Serum samples were obtained from all 34 participants at an average of 7.3 months (range: 6.7–8.1 months) after exposure. On ELISA, there were 33 (97.1%) negative results and one borderline result. The results of six samples, including one with borderline ELISA results, were negative in the IIFT and PRNT.
In our study, we could not find evidence of MERS infection in the public health providers after direct contact with confirmed patients. This may be because there was a lower risk of transmission when participants were transporting or counselling patients outside of the hospital compared to providing medical assistance within the hospital. In other MERS outbreaks, secondary infections were related to health-care settings.1,6 Although the exact route of infection transmission is unknown, aerosolizing procedures in crowded rooms with inadequate infection prevention and control measures were observed in health-care settings.7 In the 2015 Republic of Korea outbreak, some health-care workers without proper PPE were infected in tertiary hospitals, thus emphasizing the optimal use of PPE to prevent MERS infection.8 Moreover, since the participants did not contact any spreaders except one participant who contacted a patient that caused two secondary infections, the risk of transmission from the contacted patients was likely low.

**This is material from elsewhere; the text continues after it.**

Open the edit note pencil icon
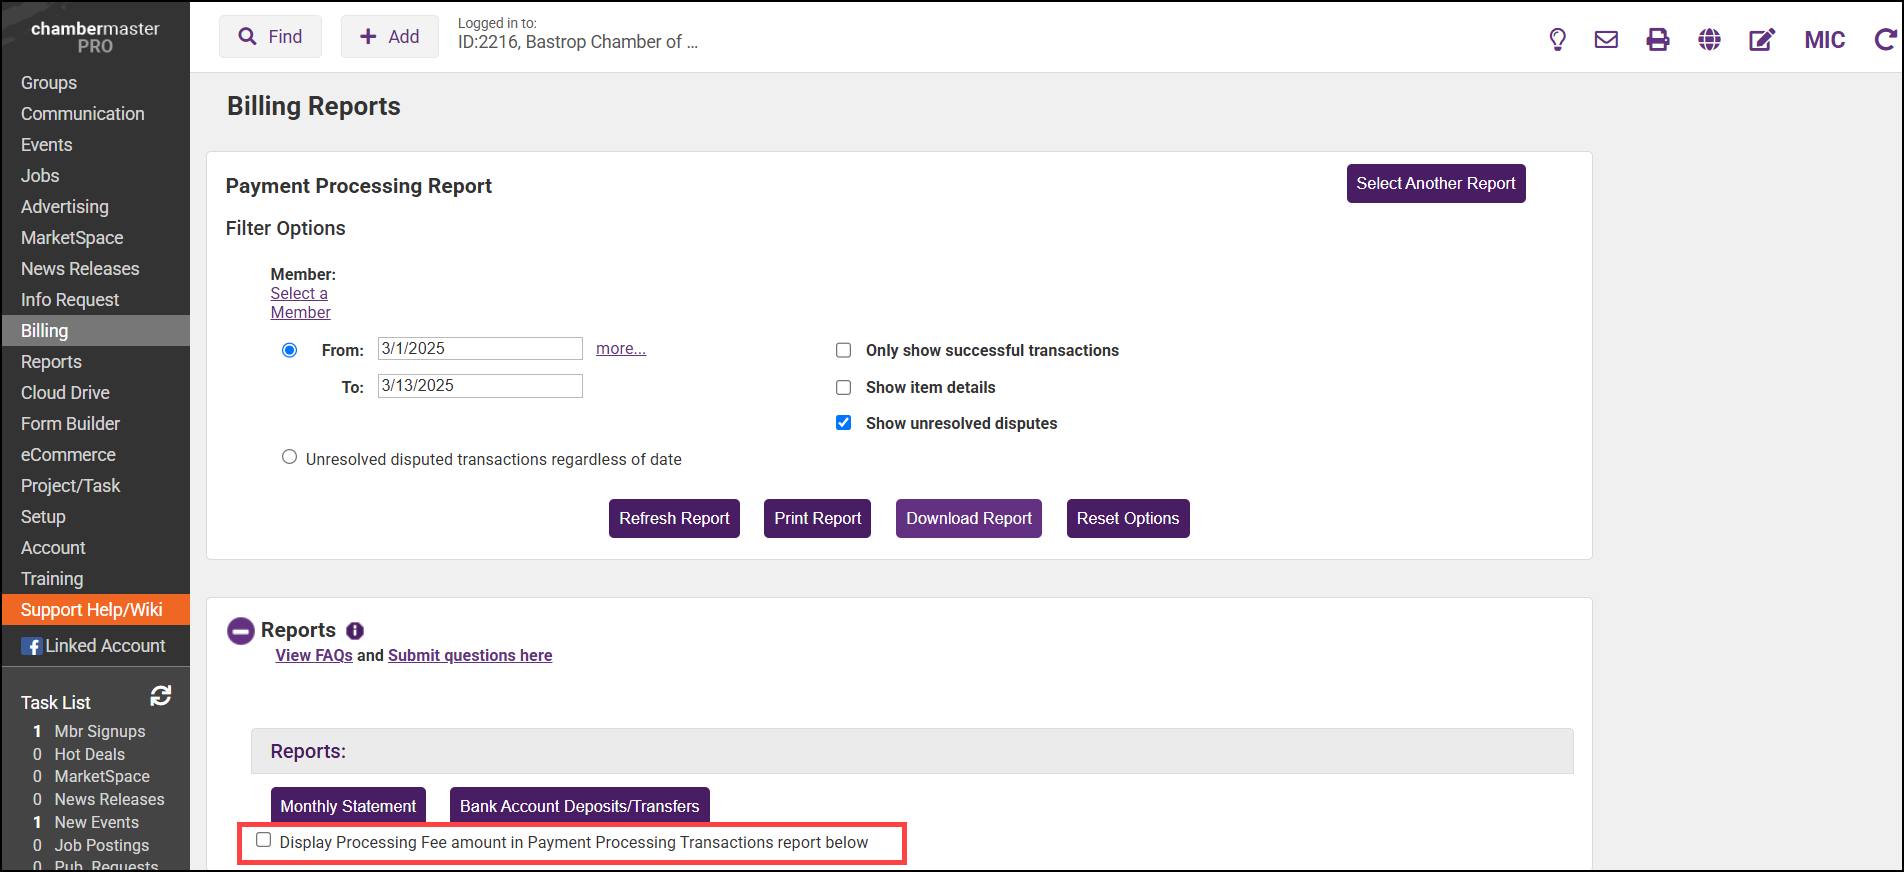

This study had several limitations. First, the survey was conducted 7.3 months after the MERS outbreak, making recall bias possible. Second, it is possible that we missed some mild or asymptomatic cases. Furthermore, because the serological tests were performed several months post-exposure, pre-existing MERS antibodies may have decreased or disappeared in the interval, potentially leading to underestimation. While asymptomatic MERS infection had been detected using RT–PCR testing at the time of outbreak,9 a Saudi Arabian study showed the longevity of MERS-CoV antibodies in MERS patients varied in the severity of illness. For example, antibodies in severely infected patients persisted after 18 months, but milder and subclinical cases detected no antibodies even early on in the disease.10 Third, the number of participants was relatively small and may not be representative or generalizable. Despite these limitations, this study suggests that the risk of MERS transmission to public health professionals responding to MERS outside the hospital setting (i.e. patients’ homes) was low, particularly for those who wore some level of PPE such as masks and gloves. Further study is needed to prospectively survey public health responders including symptomatic or asymptomatic cases to conduct genetic test and serologic test during an outbreak.

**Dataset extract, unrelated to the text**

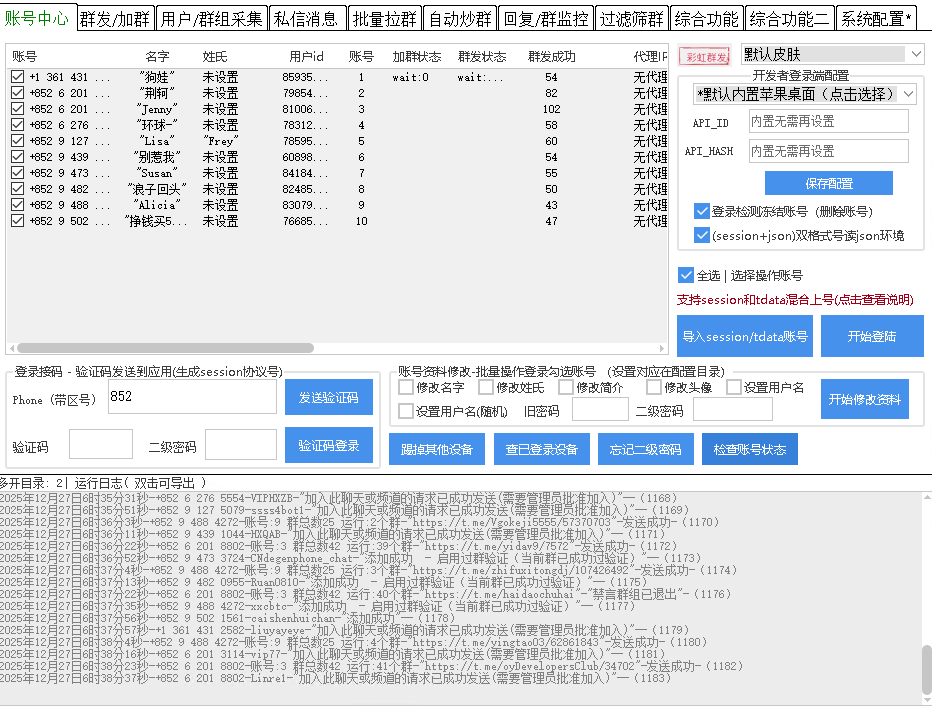Click the 发送验证码 button

328,397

In conclusion, the public health providers in our study did not have evidence of MERS transmission after direct contact with confirmed patients when PPE was used properly.
Ethical approval for the study was obtained from the institutional review board of Seoul National University Hospital in Seoul (IRB No. C-1512–049–727).
We would like to thank the study participants and the Division of Life and Health of the Seoul Metropolitan Government for assistance with the research.
This study was supported by the Seoul Metropolitan Government and a fund (#4834-300-210-13) of Korea Centers for Disease Control and Prevention, Chungcheongbuk-do, Republic of Korea.